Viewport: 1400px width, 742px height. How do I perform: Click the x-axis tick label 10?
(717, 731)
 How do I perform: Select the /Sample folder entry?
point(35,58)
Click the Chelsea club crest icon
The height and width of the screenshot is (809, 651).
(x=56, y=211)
==
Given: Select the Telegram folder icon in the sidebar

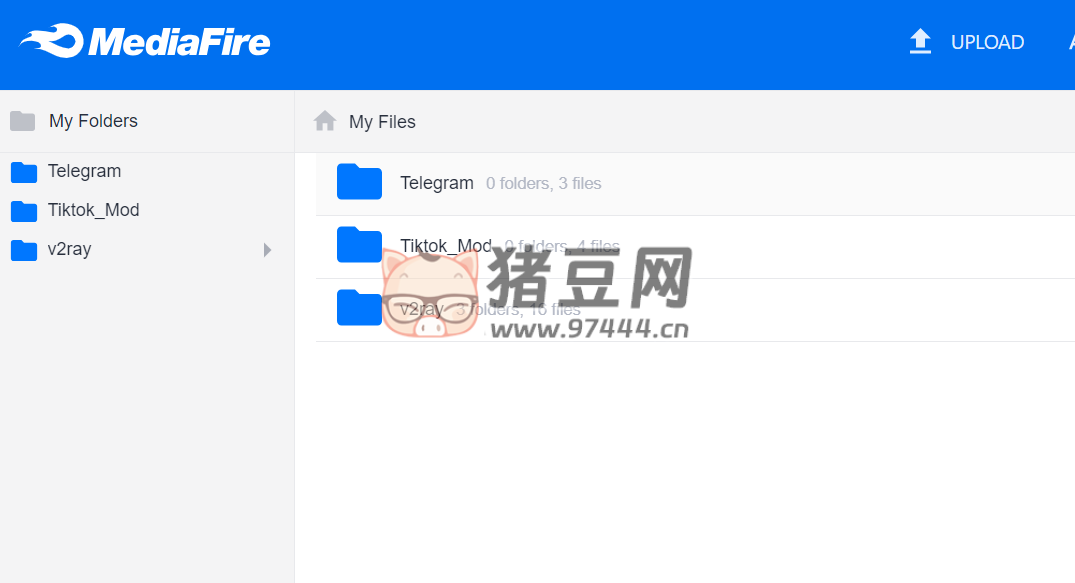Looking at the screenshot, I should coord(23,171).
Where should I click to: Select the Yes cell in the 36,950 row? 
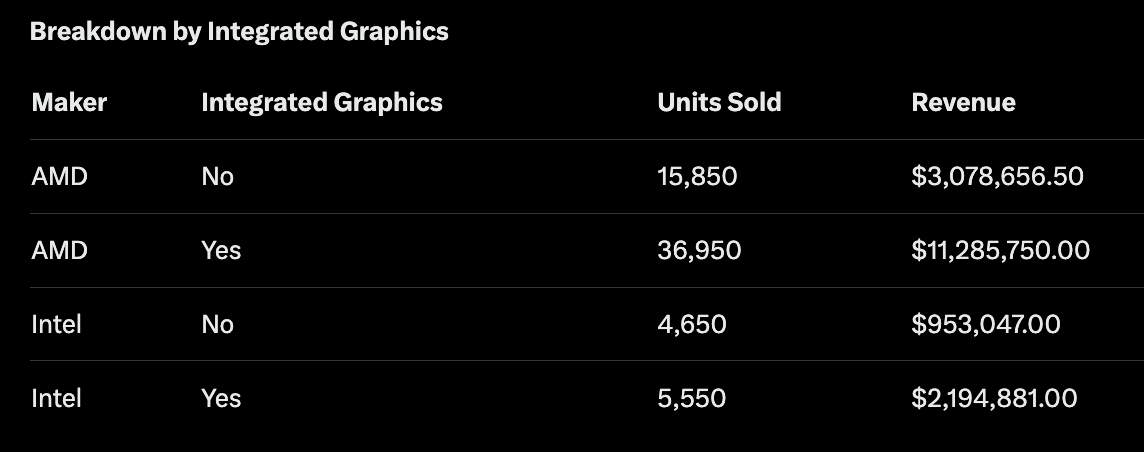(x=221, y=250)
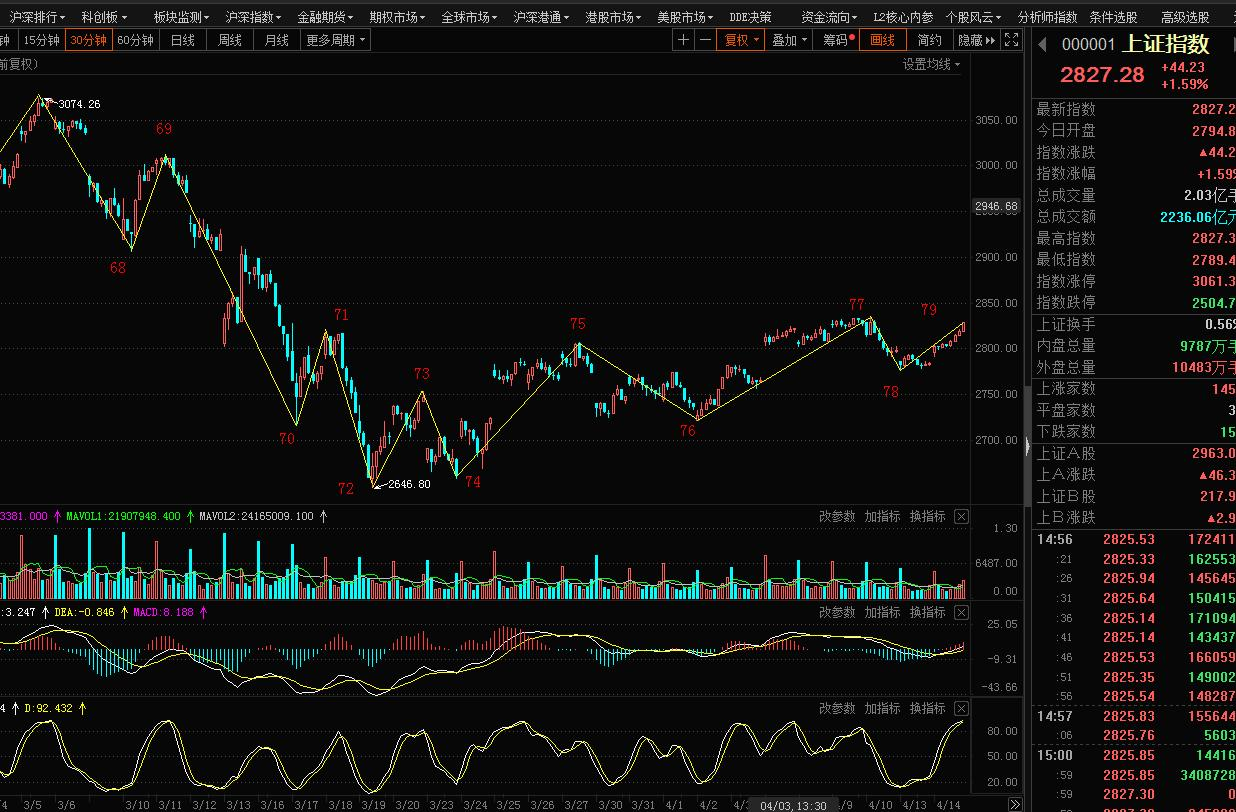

Short problem: Copy the items verbatim, from the line with "Viewport: 1400px width, 742px" to the line with "(x=56, y=211)", including both of those lines.

Response:
Viewport: 1400px width, 742px height. How do I perform: Click the x-axis tick label 10?
(717, 731)
 How do I perform: Select the /Sample folder entry?
point(35,58)
Click the Chelsea club crest icon
The height and width of the screenshot is (809, 651).
(x=56, y=211)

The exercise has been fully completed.